§ **Goal**: Write out the lines of the following data as a numbered list, omitting any blank lines, and leave the pictures out of your answer.

+++

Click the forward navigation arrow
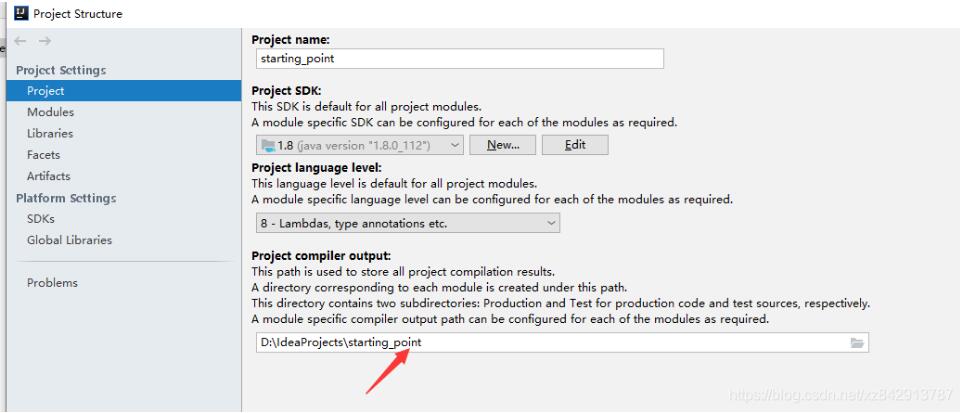Screen dimensions: 960x413 click(44, 41)
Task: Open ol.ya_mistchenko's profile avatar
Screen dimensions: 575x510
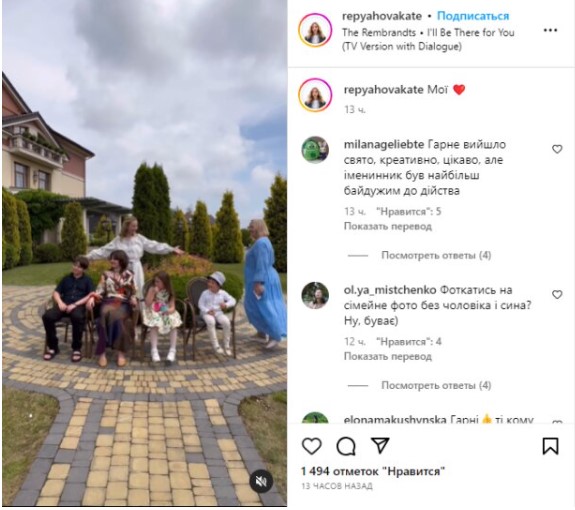Action: click(315, 295)
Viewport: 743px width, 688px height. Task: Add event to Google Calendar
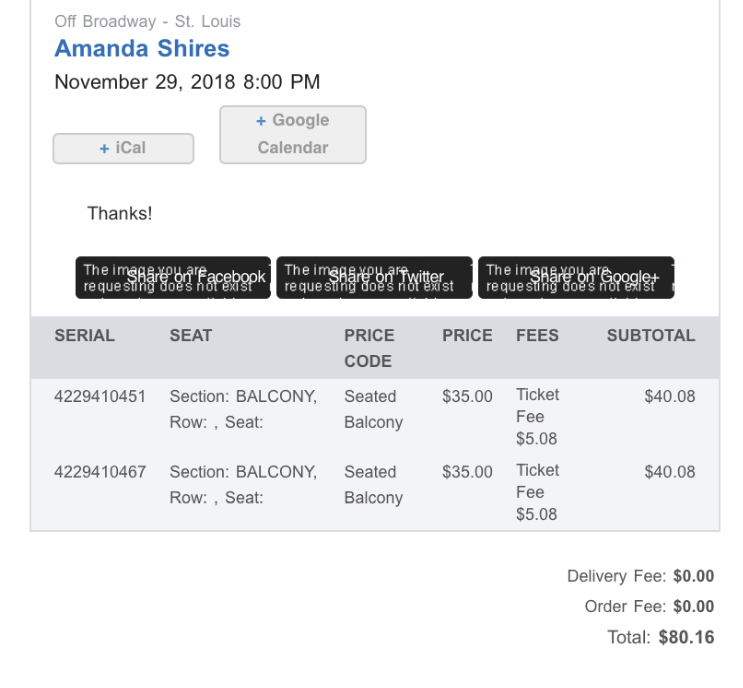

+++

§ **Task solution**:
1. Click the forward navigation arrow
2. Screen dimensions: 960x413 click(44, 41)
3. Task: Open ol.ya_mistchenko's profile avatar
4. Screen dimensions: 575x510
5. Action: click(315, 295)
6. Viewport: 743px width, 688px height. Task: Add event to Google Calendar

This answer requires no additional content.